The U.S. Supreme Court refused on Monday to hear an appeal by a Milwaukee-area school district that held its graduation ceremonies at a local evangelical church because its school gymnasiums were too small for the event.
Elmbrook School District took its case to the U.S. Supreme Court after a federal appeals court ruled in July 2012 that the public district had violated the separation of church and state by holding its graduation ceremonies at the local Elmbrook Church for much of the 2000's. Three high schools within the Elmbrook district chose to have their graduation ceremonies at the church because their school gymnasiums were too hot and uncomfortable.
Americans United for Separation of Church and State filed the lawsuit against the school district in 2009, arguing that the public school system had violated the First Amendment's guarantee for a separation of church and state. Although the cross in the church was covered during the first year of graduation ceremonies, it was visible in subsequent graduations, as were Bibles, church banners and religious pamphlets.
According to NBC News, two Supreme Court justices, Antonin Scalia and Clarence Thomas, said they would have heard the Supreme Court case. The two justices referenced the Supreme Court ruling earlier this year in Town of Greece v. Galloway, in which the court determined that Christian prayers could be said ahead of local government meetings.
Scalia wrote in the dissenting opinion that just because some may take offense to a Christian presence, it doesn't necessarily mean bystanders are being coerced into a Christian influence against their will. "It is perhaps the job of school officials to prevent hurt feelings at school events. But that is decidedly not the job of the Constitution."

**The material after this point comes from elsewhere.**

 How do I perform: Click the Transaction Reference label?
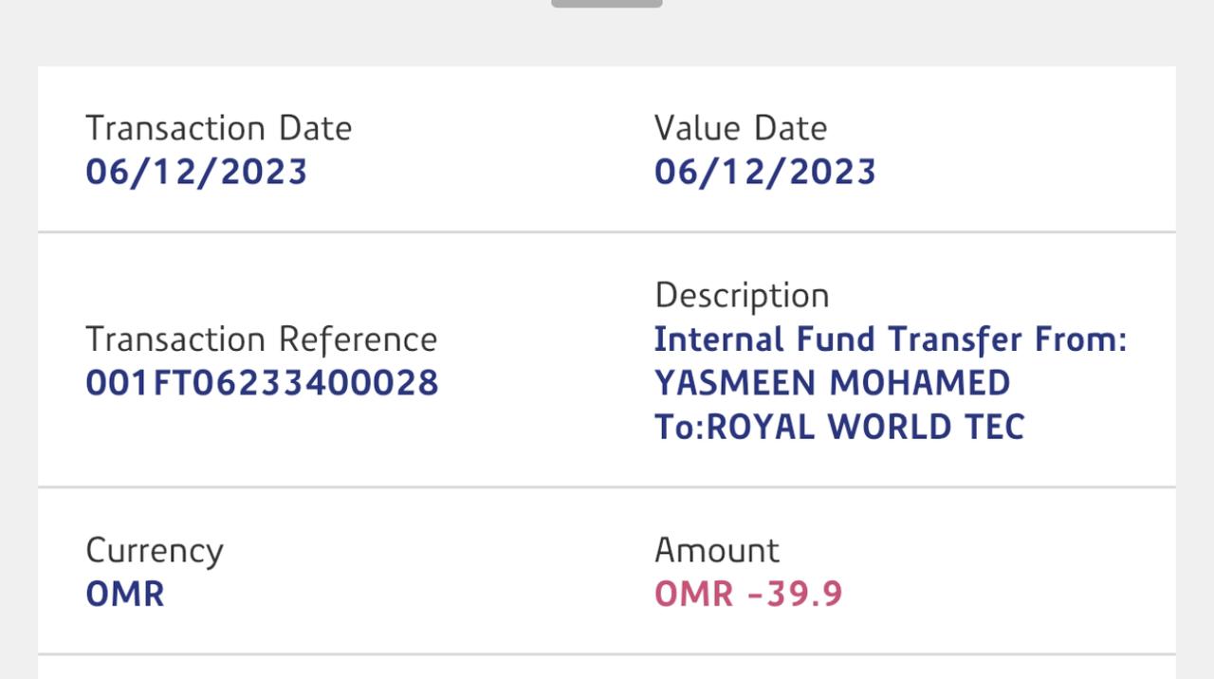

Barry W. Lynn, executive director of Americans United, said in a statement that Monday's decision proves religion should be left out of the public school system. "This case should serve as a warning to public schools that it's not appropriate to hold important ceremonies like graduation in a religious setting."
David Cortman, senior counsel at Alliance Defending Freedom, a Christian legal group, said in a statement that the government should not discriminate against a church building simply because it is associated with a certain religion.
"Church buildings should not be treated like toxic warehouses simply because they normally house religious activities," he said in a statement, according to the Milwaukee-Wisconsin Journal Sentinel. "That has never been the intent of the First Amendment."